#### Data lines ####

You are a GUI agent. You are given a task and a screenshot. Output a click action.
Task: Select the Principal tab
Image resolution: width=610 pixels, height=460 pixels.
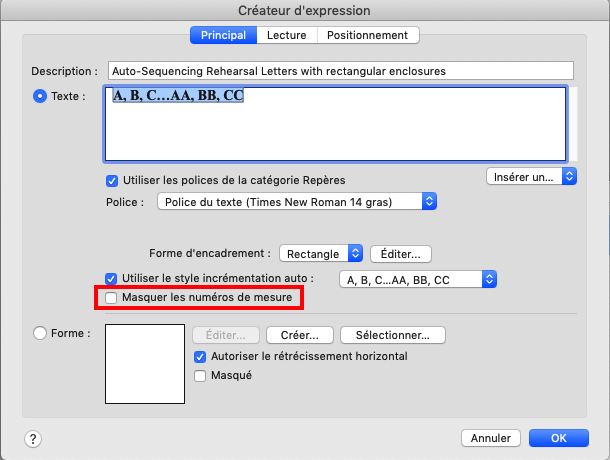click(223, 35)
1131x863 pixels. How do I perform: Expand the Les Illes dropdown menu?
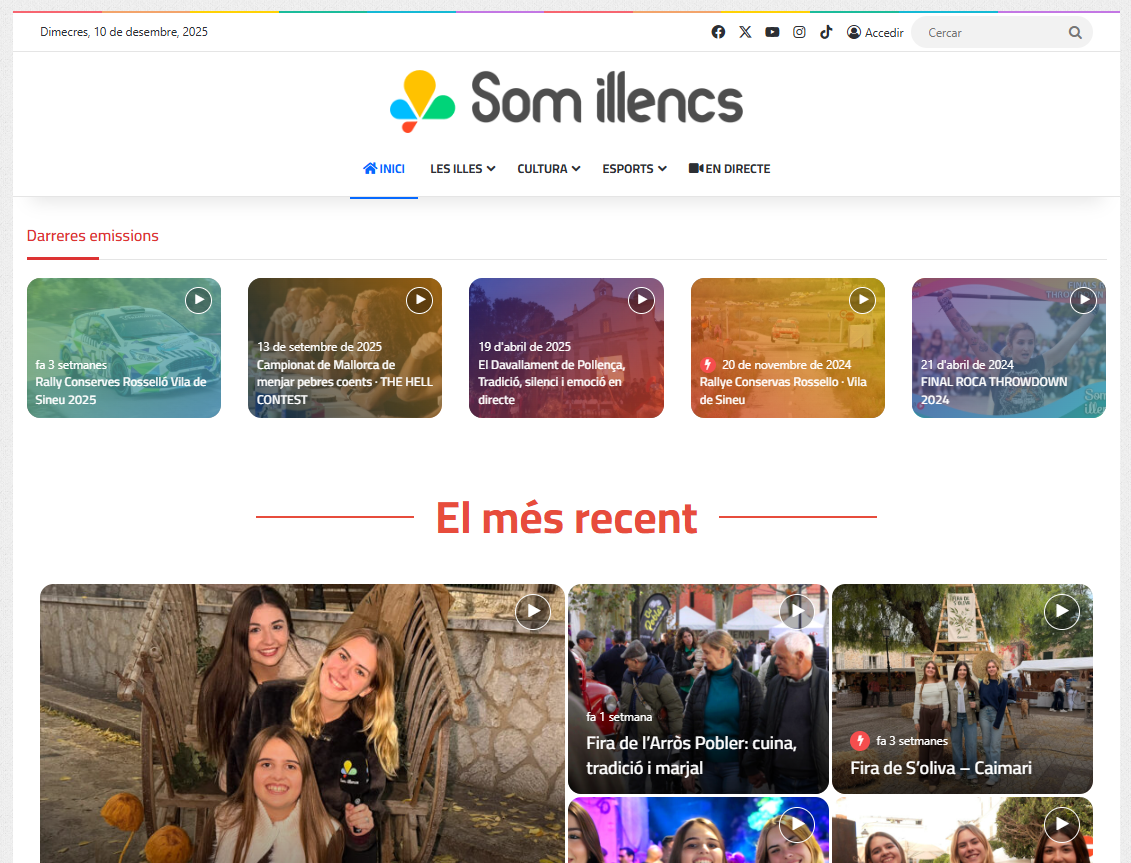(x=462, y=169)
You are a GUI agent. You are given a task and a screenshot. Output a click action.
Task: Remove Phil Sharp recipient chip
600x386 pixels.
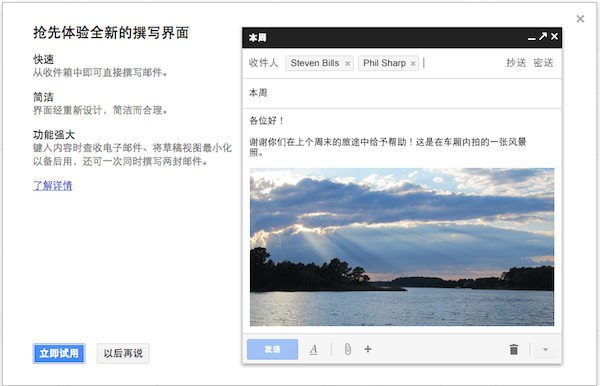click(413, 64)
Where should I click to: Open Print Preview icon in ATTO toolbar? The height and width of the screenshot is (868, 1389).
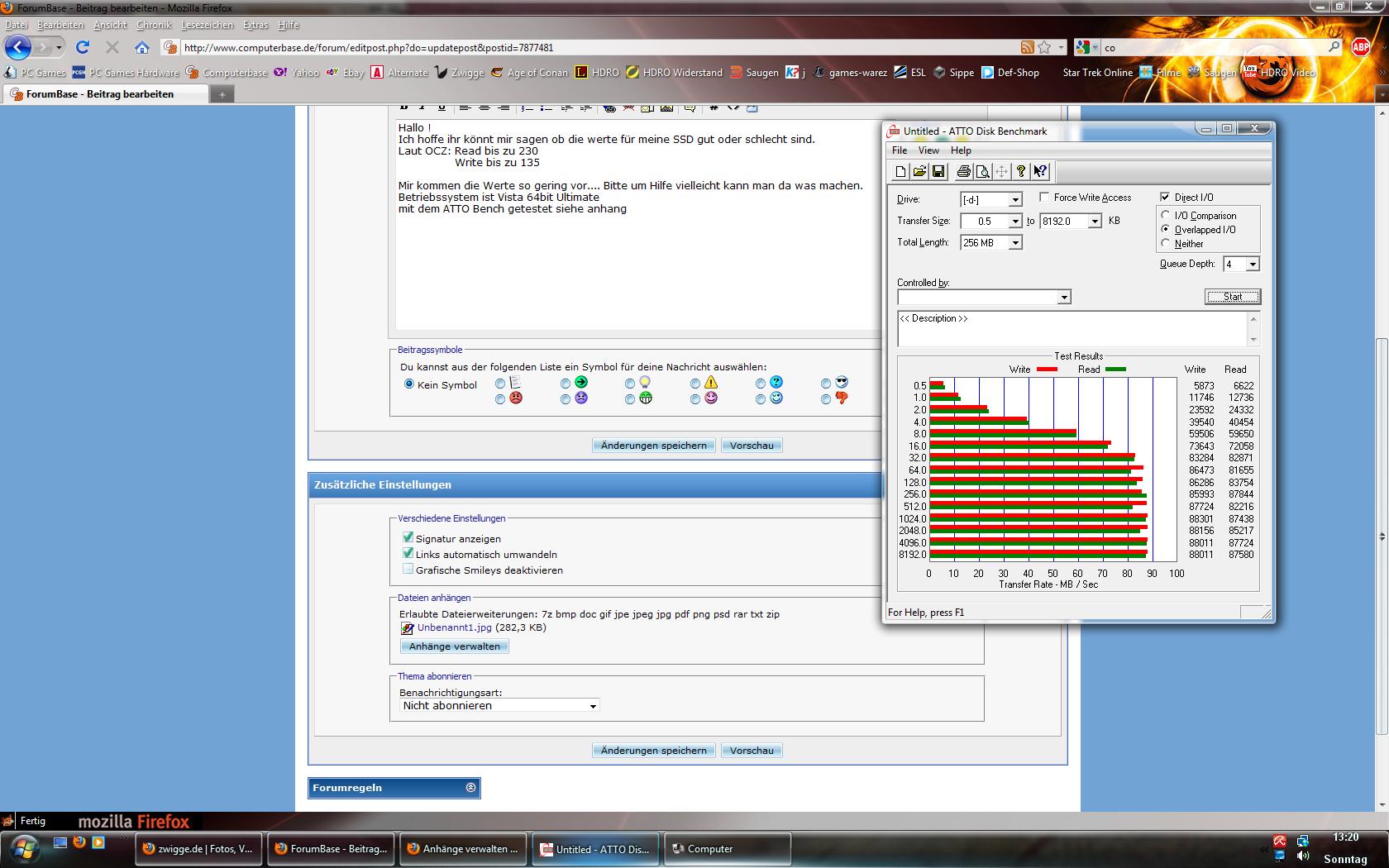tap(982, 172)
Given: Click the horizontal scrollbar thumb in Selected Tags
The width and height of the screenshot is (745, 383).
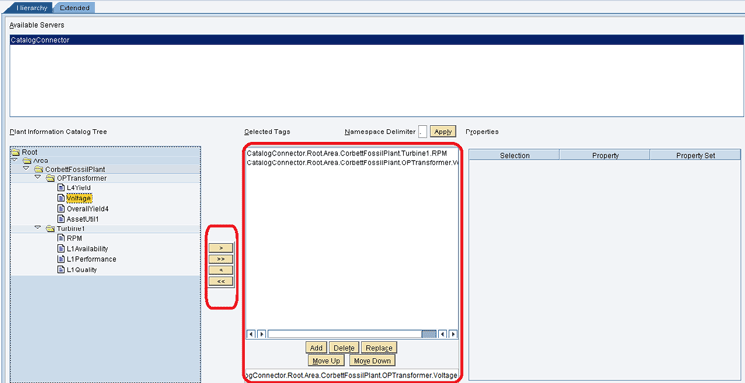Looking at the screenshot, I should tap(429, 334).
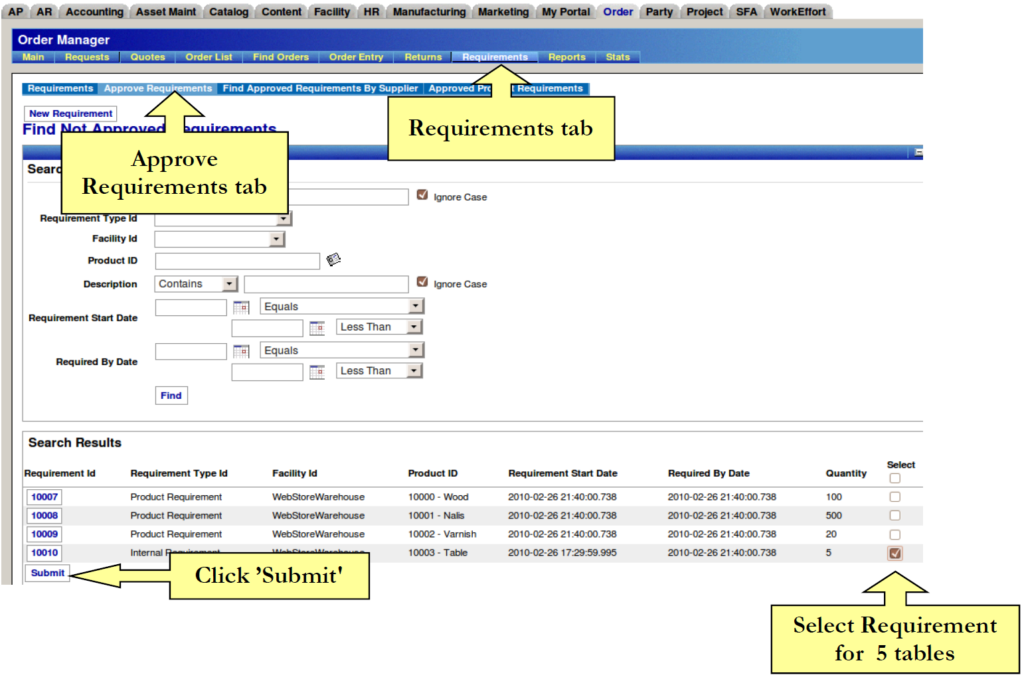Expand the Facility Id dropdown

point(277,240)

####

• **Directive**
Write out every line of the records above word for word, leaving out the pictures.

• **Output for this task**
You are a GUI agent. You are given a task and a screenshot. Output a click action.
Task: Select the Principal tab
Image resolution: width=610 pixels, height=460 pixels.
click(223, 35)
1131x863 pixels. How do I perform: Expand the Les Illes dropdown menu?
(x=462, y=169)
You are a GUI agent. You are given a task and a screenshot. Output a click action.
Task: Remove Phil Sharp recipient chip
600x386 pixels.
click(413, 64)
Where should I click to: Open Print Preview icon in ATTO toolbar? The height and width of the screenshot is (868, 1389).
tap(982, 172)
Given: Click the horizontal scrollbar thumb in Selected Tags
The width and height of the screenshot is (745, 383).
Looking at the screenshot, I should tap(429, 334).
Expand the Facility Id dropdown

point(277,240)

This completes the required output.